In „Venom 2” wird dieser allein aber nicht reichen. Bei aller Leinwandpräsenz eines Tom Hardy: Ohne interessante Nebenfiguren kann auch der groß aufspielende Brite so einen ganzen Film nicht tragen. Für das Sequel braucht es also Charaktere, die Eddie mit Charisma und Tiefe etwas entgegensetzen zu haben. Ruben Fleischer kämen besser herausgearbeitete Figuren jedenfalls zugute, sollte er auch beim Sequel Regie führen dürfen. Denn die Origin-Story von Eddie ist endlich erzählt, die Weichen sind gestellt, es kann also jetzt erst richtig losgehen (und bei so einem mauen Vorgänger eigentlich auch nur besser werden).

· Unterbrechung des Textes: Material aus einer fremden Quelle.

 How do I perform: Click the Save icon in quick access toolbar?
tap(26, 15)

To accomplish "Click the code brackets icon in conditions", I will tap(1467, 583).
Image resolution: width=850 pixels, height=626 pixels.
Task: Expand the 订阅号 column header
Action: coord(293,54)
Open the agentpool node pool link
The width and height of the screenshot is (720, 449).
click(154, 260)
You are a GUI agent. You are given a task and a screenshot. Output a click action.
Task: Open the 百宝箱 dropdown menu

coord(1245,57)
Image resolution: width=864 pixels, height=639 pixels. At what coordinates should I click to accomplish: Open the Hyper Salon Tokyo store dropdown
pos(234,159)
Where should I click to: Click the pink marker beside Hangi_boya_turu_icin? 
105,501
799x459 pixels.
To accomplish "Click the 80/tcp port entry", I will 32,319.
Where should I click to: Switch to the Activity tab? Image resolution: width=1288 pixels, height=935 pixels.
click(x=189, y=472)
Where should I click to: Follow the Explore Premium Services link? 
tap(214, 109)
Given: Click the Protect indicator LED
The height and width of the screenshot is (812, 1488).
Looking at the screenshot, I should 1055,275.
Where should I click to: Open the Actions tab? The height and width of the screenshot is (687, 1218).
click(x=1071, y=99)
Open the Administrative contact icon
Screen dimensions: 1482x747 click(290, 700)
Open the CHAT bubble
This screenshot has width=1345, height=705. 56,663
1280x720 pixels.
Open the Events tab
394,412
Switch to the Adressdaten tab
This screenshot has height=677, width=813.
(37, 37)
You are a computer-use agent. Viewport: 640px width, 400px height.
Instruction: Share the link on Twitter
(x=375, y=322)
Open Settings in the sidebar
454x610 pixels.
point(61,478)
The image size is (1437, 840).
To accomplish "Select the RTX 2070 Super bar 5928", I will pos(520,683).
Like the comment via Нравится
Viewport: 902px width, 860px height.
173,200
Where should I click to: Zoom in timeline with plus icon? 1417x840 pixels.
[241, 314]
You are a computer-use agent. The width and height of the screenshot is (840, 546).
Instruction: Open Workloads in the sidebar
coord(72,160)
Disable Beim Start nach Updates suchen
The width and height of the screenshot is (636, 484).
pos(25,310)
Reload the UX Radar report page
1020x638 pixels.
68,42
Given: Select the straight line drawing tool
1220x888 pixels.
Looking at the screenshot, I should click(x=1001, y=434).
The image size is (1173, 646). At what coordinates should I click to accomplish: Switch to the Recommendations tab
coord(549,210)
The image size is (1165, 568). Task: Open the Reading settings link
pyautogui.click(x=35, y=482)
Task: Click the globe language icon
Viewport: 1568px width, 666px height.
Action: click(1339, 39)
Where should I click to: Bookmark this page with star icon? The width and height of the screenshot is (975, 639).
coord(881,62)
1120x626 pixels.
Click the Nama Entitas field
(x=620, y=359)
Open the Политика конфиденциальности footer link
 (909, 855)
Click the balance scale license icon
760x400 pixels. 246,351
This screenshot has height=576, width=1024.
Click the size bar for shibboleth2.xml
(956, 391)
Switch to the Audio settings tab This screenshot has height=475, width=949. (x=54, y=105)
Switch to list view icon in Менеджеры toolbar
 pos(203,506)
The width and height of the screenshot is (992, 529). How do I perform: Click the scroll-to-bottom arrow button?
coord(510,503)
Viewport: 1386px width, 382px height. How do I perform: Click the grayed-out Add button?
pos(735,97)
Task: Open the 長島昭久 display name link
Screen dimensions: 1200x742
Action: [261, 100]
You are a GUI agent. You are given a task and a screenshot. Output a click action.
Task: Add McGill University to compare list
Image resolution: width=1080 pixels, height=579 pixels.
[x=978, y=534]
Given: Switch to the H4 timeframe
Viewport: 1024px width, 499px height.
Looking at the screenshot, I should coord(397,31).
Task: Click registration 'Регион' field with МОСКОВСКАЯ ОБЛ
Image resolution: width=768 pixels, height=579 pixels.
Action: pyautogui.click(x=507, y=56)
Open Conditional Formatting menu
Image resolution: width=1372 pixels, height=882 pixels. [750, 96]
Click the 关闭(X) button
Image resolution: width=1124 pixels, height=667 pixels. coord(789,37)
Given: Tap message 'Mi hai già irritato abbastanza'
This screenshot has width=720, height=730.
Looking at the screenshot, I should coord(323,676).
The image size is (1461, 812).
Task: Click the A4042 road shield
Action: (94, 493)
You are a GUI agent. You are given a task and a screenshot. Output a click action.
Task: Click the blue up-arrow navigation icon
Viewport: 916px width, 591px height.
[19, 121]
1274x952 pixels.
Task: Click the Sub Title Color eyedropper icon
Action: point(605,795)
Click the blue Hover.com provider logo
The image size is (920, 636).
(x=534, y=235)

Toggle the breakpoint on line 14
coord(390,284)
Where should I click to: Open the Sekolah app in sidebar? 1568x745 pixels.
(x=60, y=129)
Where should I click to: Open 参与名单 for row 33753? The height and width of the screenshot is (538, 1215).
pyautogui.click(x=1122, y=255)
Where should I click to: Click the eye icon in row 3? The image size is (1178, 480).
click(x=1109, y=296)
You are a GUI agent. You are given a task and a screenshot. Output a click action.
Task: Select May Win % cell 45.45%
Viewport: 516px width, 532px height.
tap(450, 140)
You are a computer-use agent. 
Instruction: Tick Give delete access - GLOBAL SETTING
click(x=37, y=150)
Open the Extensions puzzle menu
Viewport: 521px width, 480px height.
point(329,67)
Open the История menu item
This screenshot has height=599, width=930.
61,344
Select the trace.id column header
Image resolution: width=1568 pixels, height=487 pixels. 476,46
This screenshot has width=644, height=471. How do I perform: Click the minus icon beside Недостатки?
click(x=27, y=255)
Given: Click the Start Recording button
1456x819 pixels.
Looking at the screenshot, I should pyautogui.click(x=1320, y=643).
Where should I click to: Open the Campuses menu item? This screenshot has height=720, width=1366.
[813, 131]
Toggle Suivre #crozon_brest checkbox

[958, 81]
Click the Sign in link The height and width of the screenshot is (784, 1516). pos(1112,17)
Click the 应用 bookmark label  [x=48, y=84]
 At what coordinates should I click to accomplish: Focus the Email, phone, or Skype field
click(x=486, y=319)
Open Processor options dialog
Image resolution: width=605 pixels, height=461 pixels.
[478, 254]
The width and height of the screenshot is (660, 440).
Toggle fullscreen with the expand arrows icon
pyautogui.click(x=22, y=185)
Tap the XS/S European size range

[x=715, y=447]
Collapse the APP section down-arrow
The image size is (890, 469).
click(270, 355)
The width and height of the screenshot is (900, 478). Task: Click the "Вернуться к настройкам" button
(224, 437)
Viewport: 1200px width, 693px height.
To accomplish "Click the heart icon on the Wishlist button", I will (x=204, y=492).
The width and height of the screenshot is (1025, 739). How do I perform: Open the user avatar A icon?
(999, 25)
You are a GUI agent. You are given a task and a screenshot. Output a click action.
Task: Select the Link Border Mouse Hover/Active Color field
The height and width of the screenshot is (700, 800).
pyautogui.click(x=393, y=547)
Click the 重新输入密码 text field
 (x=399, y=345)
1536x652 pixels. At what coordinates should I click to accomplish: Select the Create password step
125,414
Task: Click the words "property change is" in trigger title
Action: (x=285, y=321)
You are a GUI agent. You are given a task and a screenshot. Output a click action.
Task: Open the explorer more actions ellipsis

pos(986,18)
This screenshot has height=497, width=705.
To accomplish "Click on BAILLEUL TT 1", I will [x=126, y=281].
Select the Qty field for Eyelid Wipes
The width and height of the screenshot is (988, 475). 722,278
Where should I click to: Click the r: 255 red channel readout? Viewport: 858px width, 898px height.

Der "The Dark Knight"-Effekt
Avi Arad, quasi der Showrunner des neuen Sony-Universums, ließ bereits gegenüber Collider verlauten, dass man auch beim Sequel vielleicht auf eine niedrige Altersfreigabe setzt, verständlich bei den Einspielergebnissen von „Venom”. Das muss aber kein Problem für den Film sein, im Gegenteil: Es schafft Möglichkeiten. Möglichkeiten für Fleischer, seinen Schurken und sein Handeln auf eine andere wie interessante Weise in Szene zu setzen. So oder so muss sich Teil Zwei komplett von seinem Vorläufer unterscheiden. Hier sei die DC-Comicverfilmung „The Dark Knight” erwähnt, für die Christopher Nolan ebenfalls einen ganz anderen Ansatz wählte, als es noch vorher beim Trilogie-Auftakt „Batman Begins” der Fall war. Warum also nicht auch bei „Venom” einen Umbruch probieren?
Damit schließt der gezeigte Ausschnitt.